DOCUMENT PASSAGE:
A summary of the differences between HYOD and BYOD is presented in Table 1, and detailed information can be found in the work of Singh [6].

Table 1: Differences between HYOD and BYOD.
2.2. Risks and Concerns

Despite the fact that both companies and their employees can benefit from various aspects of BYOD, there are also risks and concerns accompanying the adoption of BYOD.

Often, the use of BYOD results in conflicts between usability and security [5, 7]. Typically, users tend to value usability over security, because they simply want to do their jobs effectively without worrying about cumbersome security measures. Hence, while the use of BYOD can result in higher employee satisfaction, it can also increase certain security risks and concerns, such as the following aspects.

(i) Network Access Controls. Mobile devices that can remotely connect to corporate networks from anywhere at anytime can place the corporate network and corresponding data at risk. Without proper protection, adversaries may be able to intercept corporate information or even impersonate legitimate employees and illegally gain access to networks and services.

(ii) Vulnerabilities and Exploitation. Devices that are centrally managed by an organization are generally better protected as their security profiles must meet stricter standards. This means these devices are in a more controlled environment and not as susceptible to exploitation. On the other hand, devices owned by individual employees may or may not comply with regulations and standards, hence leading to uncontrollable vulnerabilities. When vulnerable devices connect to a corporate network, they present new exploitable security holes concerning the whole network.

(iii) Corporate Applications. Companies may offer certain applications and services for which they wish to allow access only to employees with sufficient privileges and appropriate roles. Traditional measures of who can access such resources may not be sufficient. Companies may need to consider, for instance, which devices can access these resources where and when.

(iv) Device Policies. The security posture of organizational owned devices is more straightforward to design and implement using a security guideline or template. Devices that are employee-owned and are not managed centrally by the organization may not meet the security standards required and thus place organizational data at risk.

(v) Data Protection. In BYOD scenarios, company data such as corporate emails, classified documents, and project photos can be stored together with users’ private data. Protection measures regarding data leakage in the event of lost or stolen devices must be in place to protect corporate data. Storage encryption and remote data wiping should be considered as a line of defense in order to prevent data from falling into the wrong hands.

In 2014, the well-known security company Symantec conducted an experiment to investigate what would happen to lost mobile devices in the real world, by intentionally “losing” devices incites with high traffic. This project was called the “Honey Stick Project” [8]. In the experiment, Symantec loaded mobile phones with dummy information, including bank accounts, HR salaries, personal photos, and other documents, and installed tracking software to monitor what would happen after the phones were found. The phones were left without security protection, such as screen locks, so that their finders could do virtually anything they wanted with the phones. The phones were dropped in six Canadian cities: Vancouver, Calgary, Toronto, Ottawa, Montreal, and Halifax. The major findings of the investigation were as follows:(i)93% of people accessed the phones.(ii)63% of people viewed corporate emails.(iii)83% of people viewed personal data.(iv)50% of people viewed private photos.(v)55% of people tried to return the phones.

RAW DATA:
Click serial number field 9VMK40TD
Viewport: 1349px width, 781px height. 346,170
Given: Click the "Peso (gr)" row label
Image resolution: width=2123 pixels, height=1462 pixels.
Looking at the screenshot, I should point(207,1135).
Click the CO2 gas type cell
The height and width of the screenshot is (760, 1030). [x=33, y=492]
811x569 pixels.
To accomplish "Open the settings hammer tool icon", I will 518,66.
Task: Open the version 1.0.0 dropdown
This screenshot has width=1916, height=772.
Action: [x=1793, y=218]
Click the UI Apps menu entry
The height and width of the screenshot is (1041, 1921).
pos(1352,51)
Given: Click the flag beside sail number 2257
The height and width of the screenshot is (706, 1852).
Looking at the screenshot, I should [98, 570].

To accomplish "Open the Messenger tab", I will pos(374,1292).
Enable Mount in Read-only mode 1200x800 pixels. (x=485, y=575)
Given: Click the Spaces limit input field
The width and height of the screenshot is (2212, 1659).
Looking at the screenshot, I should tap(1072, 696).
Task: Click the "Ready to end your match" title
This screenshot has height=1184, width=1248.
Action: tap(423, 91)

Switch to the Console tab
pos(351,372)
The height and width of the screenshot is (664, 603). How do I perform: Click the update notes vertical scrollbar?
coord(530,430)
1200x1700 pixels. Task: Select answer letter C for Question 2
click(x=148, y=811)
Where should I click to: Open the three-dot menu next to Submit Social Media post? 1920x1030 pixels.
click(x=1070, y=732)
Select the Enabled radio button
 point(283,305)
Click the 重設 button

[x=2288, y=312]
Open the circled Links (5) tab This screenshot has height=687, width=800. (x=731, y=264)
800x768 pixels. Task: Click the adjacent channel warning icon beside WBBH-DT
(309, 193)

WRITTEN EXERCISE 1:
From the BYOD passage above, copy the text between "(iii) Corporate Applications." and "where and when.", inclusive.
WRITTEN EXERCISE 2:
In the BYOD passage, which six Canadian cities were the phones left in?

COMPLETE ANSWER 1:
(iii) Corporate Applications. Companies may offer certain applications and services for which they wish to allow access only to employees with sufficient privileges and appropriate roles. Traditional measures of who can access such resources may not be sufficient. Companies may need to consider, for instance, which devices can access these resources where and when.

COMPLETE ANSWER 2:
Vancouver, Calgary, Toronto, Ottawa, Montreal, and Halifax.